TASK OBJECTIVE -
Print each of the following lines verbatim, without changing anything.

PROVIDED DATA -
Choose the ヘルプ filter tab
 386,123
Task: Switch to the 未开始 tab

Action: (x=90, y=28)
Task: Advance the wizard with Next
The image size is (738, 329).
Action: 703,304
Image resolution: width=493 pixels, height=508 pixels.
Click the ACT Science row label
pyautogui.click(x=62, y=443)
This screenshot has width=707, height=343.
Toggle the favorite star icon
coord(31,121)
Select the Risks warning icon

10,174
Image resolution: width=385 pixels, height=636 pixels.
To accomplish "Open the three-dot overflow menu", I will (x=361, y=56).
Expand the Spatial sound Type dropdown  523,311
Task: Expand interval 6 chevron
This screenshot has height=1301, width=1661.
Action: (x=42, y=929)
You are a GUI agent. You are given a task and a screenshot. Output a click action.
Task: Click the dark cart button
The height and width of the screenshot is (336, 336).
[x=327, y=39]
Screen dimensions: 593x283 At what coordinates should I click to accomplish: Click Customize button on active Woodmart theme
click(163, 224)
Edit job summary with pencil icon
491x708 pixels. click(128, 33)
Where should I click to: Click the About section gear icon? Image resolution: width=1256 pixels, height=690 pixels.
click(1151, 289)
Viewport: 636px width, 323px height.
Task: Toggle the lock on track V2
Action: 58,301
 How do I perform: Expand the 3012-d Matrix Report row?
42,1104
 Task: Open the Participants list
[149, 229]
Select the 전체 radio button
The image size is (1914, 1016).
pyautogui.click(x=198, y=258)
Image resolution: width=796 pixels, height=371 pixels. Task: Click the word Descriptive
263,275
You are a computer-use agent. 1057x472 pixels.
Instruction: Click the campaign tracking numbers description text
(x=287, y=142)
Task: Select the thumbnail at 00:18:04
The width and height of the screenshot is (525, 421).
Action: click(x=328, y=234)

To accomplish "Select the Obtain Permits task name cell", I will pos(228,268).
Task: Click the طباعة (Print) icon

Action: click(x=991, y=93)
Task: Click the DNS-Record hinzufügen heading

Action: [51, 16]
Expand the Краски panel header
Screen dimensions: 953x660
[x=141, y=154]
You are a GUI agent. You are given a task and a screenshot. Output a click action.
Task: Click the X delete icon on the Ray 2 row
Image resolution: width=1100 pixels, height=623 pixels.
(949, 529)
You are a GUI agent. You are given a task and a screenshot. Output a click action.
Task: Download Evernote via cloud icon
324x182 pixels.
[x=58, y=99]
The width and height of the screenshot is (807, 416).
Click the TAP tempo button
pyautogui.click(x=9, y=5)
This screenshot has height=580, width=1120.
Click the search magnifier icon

EXPECTED OUTPUT -
Choose the ヘルプ filter tab
 386,123
Task: Switch to the 未开始 tab

Action: (x=90, y=28)
Task: Advance the wizard with Next
The image size is (738, 329).
Action: 703,304
Image resolution: width=493 pixels, height=508 pixels.
Click the ACT Science row label
pyautogui.click(x=62, y=443)
This screenshot has width=707, height=343.
Toggle the favorite star icon
coord(31,121)
Select the Risks warning icon

10,174
Image resolution: width=385 pixels, height=636 pixels.
To accomplish "Open the three-dot overflow menu", I will (x=361, y=56).
Expand the Spatial sound Type dropdown  523,311
Task: Expand interval 6 chevron
This screenshot has height=1301, width=1661.
Action: (x=42, y=929)
You are a GUI agent. You are given a task and a screenshot. Output a click action.
Task: Click the dark cart button
The height and width of the screenshot is (336, 336).
[x=327, y=39]
Screen dimensions: 593x283 At what coordinates should I click to accomplish: Click Customize button on active Woodmart theme
click(163, 224)
Edit job summary with pencil icon
491x708 pixels. click(128, 33)
Where should I click to: Click the About section gear icon? Image resolution: width=1256 pixels, height=690 pixels.
click(1151, 289)
Viewport: 636px width, 323px height.
Task: Toggle the lock on track V2
Action: 58,301
 How do I perform: Expand the 3012-d Matrix Report row?
42,1104
 Task: Open the Participants list
[149, 229]
Select the 전체 radio button
The image size is (1914, 1016).
pyautogui.click(x=198, y=258)
Image resolution: width=796 pixels, height=371 pixels. Task: Click the word Descriptive
263,275
You are a computer-use agent. 1057x472 pixels.
Instruction: Click the campaign tracking numbers description text
(x=287, y=142)
Task: Select the thumbnail at 00:18:04
The width and height of the screenshot is (525, 421).
Action: click(x=328, y=234)

To accomplish "Select the Obtain Permits task name cell", I will pos(228,268).
Task: Click the طباعة (Print) icon

Action: click(x=991, y=93)
Task: Click the DNS-Record hinzufügen heading

Action: [51, 16]
Expand the Краски panel header
Screen dimensions: 953x660
[x=141, y=154]
You are a GUI agent. You are given a task and a screenshot. Output a click action.
Task: Click the X delete icon on the Ray 2 row
Image resolution: width=1100 pixels, height=623 pixels.
(949, 529)
You are a GUI agent. You are given a task and a screenshot. Output a click action.
Task: Download Evernote via cloud icon
324x182 pixels.
[x=58, y=99]
The width and height of the screenshot is (807, 416).
Click the TAP tempo button
pyautogui.click(x=9, y=5)
This screenshot has height=580, width=1120.
Click the search magnifier icon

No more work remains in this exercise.